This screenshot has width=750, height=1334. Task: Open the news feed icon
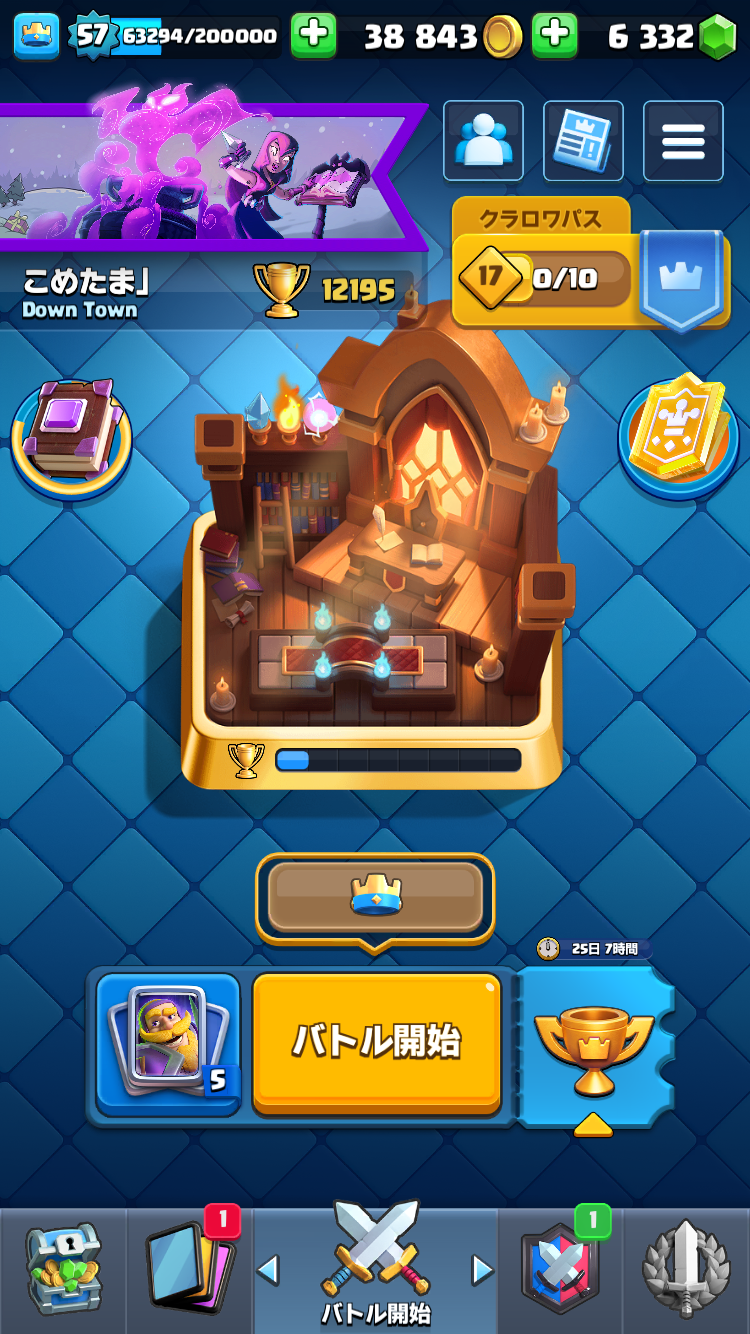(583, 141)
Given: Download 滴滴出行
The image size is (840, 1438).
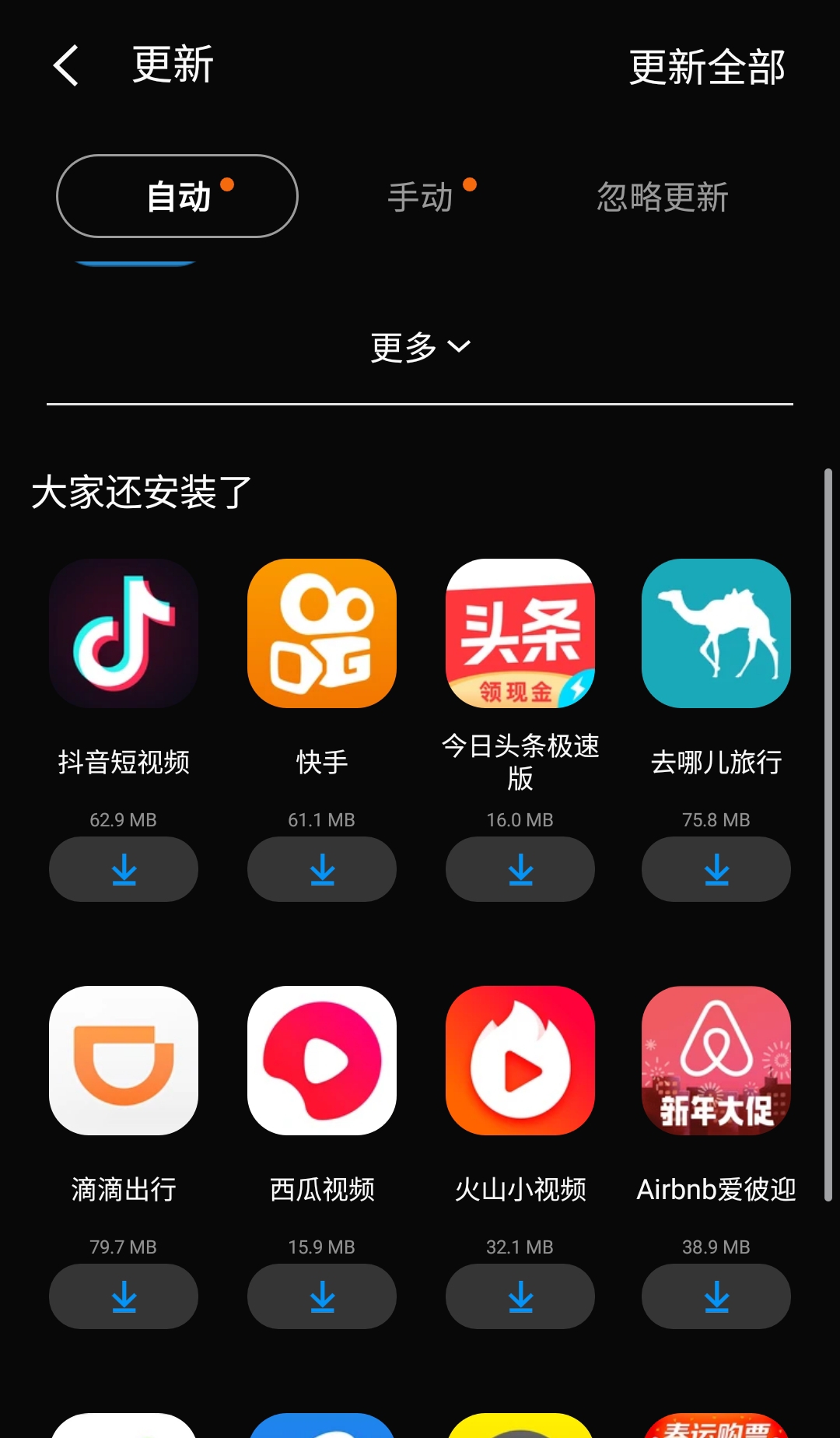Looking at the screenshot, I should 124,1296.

● ● ●

◆ **Given problem**: Format every text line from all the items above as a JSON list of strings, one string per line, with blank lines omitted. Leave the pictures out of the list.

◆ **Task answer**:
[
  "This screenshot has width=750, height=1334. Task: Open the news feed icon",
  "(583, 141)",
  "Given: Download 滴滴出行",
  "The image size is (840, 1438).",
  "Looking at the screenshot, I should 124,1296."
]